C’est une des frontières les plus longues au monde, elle découpe un continent entier. Elle fait 3200 km. Comme il y a une militarisation au niveau de la Californie et que le Rio Grande au Texas constitue une barrière naturelle et est aussi sous haute surveillance, c’est devenu très difficile de franchir la frontière à part à travers l’enfer du désert de Sonora. Mais, en fait, la frontière prend un autre visage du fait de conditions extrêmes qui sont impossibles à imaginer théoriquement. Marcher dans les conditions qui sont les leurs, pendant des dizaines de kilomètres, sous des températures de 45 °C est impossible, car on tombe vite assommé par la chaleur, par le manque d’eau et de nourriture. Plusieurs centaines de migrants meurent dans cette zone chaque année. Ces migrants qui sont poussés vers ce qu’on appelle « le couloir de la mort » se trouvent confrontés à une surveillance invisible. Ce désert est une sorte de laboratoire où se développe toute une économie de la surveillance et du contrôle. En plus des quads, des chevaux et des 4x4, des murs et des checkpoints, il y a les drones, les caméras infrarouges, les radars, les hélicoptères... c’est le panoptique généralisé. Une frontière virtuelle où la frontière classique se conjugue avec d’autres dispositifs modernes implacables dont le fil — le mur transparent — constitue la première étape…

 

Dans cette région frontalière, vous y filmez la ville de Nogales, pourquoi ?

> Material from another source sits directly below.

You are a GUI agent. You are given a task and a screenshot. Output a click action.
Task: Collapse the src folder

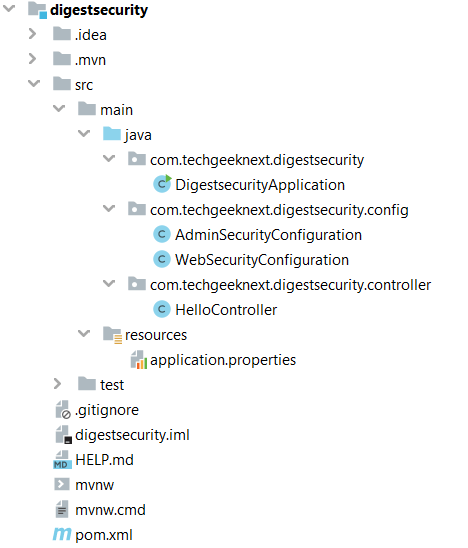pos(34,84)
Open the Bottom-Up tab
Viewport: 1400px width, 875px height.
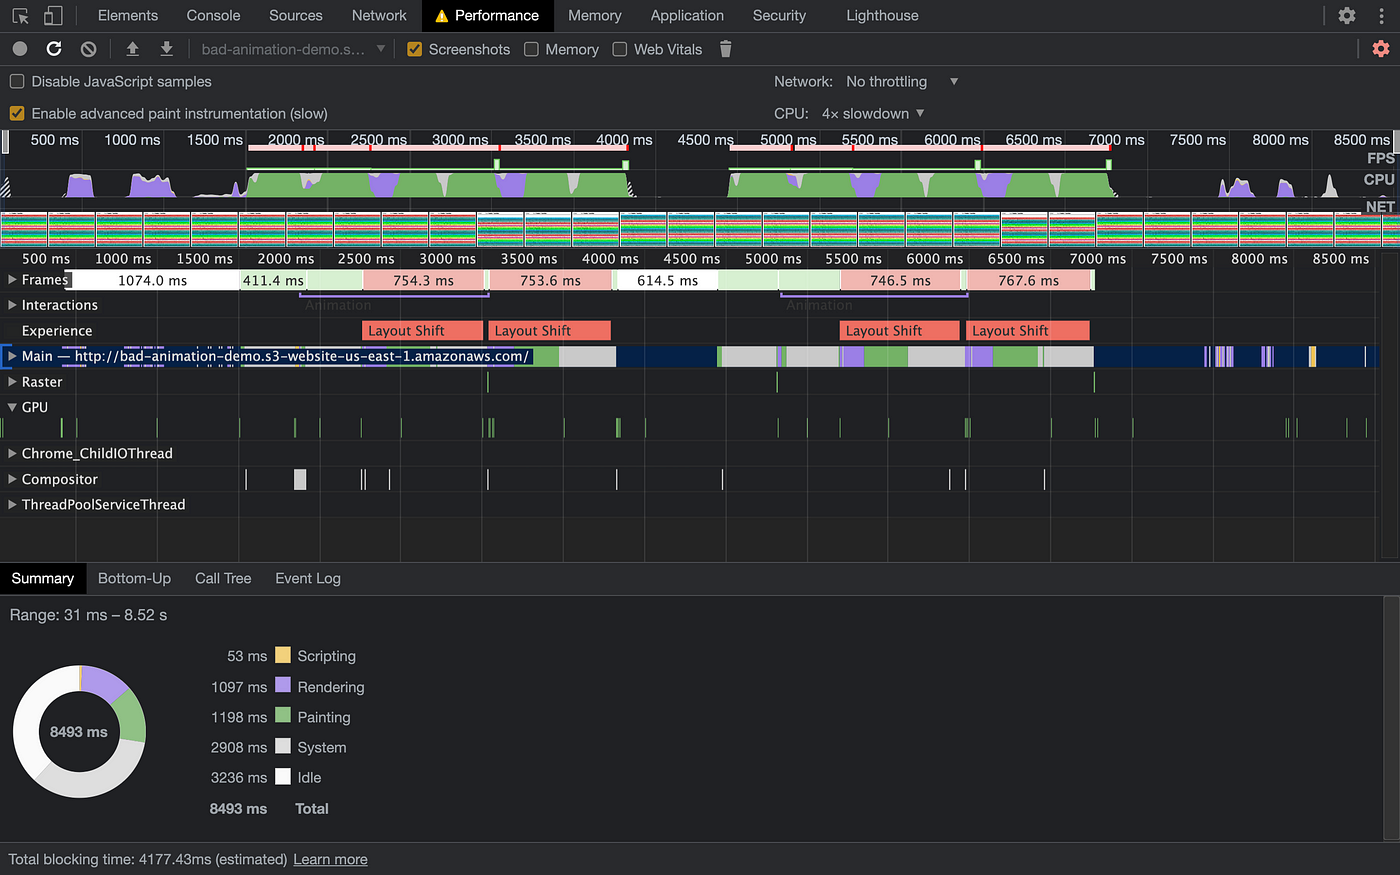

C’est une ville frontalière, mexicano-américaine. Avant, c’était une seule ville. Puis elle a été coupée en deux, comme Berlin, par un haut mur métallique après le 11 septembre. Il y a eu une instrumentalisation idéologique du terrorisme et on s’est servi de ce levier pour couvrir un rapport Nord/Sud, de nature économique. Alors qu’il y avait une migration qui se passait très bien. Les gens allaient, venaient, retournaient dans leur famille. Ça s’est durci, traverser est devenu mortel.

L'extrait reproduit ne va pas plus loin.